Thanks, @jsocolar. This is super cool. I didn’t do the math to figure out the correction and I don’t even think I reviewed the PR.
There is a Jacobian, but it’s constant (i.e., doesn’t depend on parameters).
The Jacobian is always square in a change of variables but it’s not always apparent what those variables are (and sometimes there’s a choice). For example, if I have variables (x, y) and want a transformed variable \exp(x + y), then I can’t just put a prior on \exp(x + y) and get a distribution over (x, y)—the result is the same for (x - c, \ y + c), so I need more constraint. For example, I could put a prior on x or y in addition to \exp(x + y) and get a proper prior on (x, y). The typical fix is to think of the transform as mapping both x and y, which means you need two outputs. A simplex choice is (x, y) \rightarrow (\exp(x + y), y) and you get a nice triangular Jacobian and easy determinant calculation and then you can put a prior on \exp(x + y) and on y and get a proper prior on (x, y).

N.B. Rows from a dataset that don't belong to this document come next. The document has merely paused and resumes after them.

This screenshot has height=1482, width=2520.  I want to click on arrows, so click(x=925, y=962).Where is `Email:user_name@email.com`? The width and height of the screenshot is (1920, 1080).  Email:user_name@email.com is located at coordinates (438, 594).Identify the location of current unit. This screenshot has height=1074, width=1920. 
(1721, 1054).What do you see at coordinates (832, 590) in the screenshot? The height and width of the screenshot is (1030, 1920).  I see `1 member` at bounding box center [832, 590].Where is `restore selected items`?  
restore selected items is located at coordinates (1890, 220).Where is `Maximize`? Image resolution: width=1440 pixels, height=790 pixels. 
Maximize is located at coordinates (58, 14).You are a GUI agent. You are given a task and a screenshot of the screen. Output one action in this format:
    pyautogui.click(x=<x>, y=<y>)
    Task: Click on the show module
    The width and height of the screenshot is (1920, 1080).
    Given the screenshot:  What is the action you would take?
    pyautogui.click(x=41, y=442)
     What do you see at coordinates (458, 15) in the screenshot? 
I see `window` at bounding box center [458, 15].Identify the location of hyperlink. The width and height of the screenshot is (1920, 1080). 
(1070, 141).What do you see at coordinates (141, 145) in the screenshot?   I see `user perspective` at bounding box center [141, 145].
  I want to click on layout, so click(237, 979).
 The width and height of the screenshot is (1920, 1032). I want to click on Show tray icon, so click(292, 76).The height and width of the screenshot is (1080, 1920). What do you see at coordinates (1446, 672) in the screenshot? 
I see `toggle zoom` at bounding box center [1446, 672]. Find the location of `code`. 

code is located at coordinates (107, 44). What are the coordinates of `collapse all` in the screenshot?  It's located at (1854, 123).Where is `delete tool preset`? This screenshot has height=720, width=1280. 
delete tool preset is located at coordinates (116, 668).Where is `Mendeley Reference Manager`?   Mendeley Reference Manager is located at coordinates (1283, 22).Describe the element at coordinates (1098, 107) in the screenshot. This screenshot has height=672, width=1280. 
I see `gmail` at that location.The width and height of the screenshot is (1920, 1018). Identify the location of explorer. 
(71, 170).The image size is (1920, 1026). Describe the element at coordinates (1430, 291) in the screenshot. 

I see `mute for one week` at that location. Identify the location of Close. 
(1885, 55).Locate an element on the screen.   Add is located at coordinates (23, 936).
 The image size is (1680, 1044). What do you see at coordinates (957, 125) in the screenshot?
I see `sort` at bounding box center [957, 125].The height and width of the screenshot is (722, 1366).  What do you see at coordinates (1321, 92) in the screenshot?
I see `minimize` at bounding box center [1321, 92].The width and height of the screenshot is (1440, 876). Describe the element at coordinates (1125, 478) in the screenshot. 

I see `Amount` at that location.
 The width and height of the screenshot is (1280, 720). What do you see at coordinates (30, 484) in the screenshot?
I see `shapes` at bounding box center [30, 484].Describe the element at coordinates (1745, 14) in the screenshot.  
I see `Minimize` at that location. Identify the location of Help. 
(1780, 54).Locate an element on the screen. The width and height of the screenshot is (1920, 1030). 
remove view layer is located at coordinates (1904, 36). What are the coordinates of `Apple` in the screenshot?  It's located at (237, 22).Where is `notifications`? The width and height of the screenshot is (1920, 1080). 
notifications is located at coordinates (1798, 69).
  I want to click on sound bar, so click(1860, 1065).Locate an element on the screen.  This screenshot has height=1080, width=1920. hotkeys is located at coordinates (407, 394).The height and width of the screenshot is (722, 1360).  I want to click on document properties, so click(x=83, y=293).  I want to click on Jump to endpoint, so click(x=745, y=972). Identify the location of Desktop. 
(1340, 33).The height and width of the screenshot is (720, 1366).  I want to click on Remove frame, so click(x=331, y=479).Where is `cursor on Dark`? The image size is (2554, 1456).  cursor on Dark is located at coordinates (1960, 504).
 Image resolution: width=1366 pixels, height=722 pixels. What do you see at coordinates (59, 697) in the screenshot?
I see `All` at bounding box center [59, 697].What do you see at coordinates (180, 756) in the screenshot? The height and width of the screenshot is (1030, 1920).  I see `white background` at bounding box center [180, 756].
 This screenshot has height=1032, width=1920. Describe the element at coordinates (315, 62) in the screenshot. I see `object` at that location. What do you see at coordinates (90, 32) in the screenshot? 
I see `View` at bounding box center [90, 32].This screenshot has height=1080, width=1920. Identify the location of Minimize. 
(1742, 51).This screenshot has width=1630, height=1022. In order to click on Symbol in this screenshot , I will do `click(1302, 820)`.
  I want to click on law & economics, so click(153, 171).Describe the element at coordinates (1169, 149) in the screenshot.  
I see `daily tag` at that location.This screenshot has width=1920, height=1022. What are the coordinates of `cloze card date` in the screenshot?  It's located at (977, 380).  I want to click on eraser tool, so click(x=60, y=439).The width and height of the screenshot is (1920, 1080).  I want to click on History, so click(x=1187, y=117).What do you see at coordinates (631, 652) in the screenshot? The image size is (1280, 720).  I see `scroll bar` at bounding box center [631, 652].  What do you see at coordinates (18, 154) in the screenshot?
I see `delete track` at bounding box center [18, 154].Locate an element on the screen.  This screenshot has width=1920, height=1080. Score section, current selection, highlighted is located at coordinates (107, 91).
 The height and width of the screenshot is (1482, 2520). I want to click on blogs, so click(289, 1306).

Let’s look at a simple example, where we map (x, y) \rightarrow (x, y, -(x + y)). This is indeed not square. We have too many degrees of freedom in the output. So instead we need to pick and choose. (x, y) \rightarrow (-(x + y), \ y) works. Then what’s happening in this model is what @betanalpha is complaining about—we’re overconstraining the solution by putting priors on all of x, y, and -(x + y). That’s why we need the adjustment to the scale of the prior indicated in the user’s guide.
Is there an example you had in mind?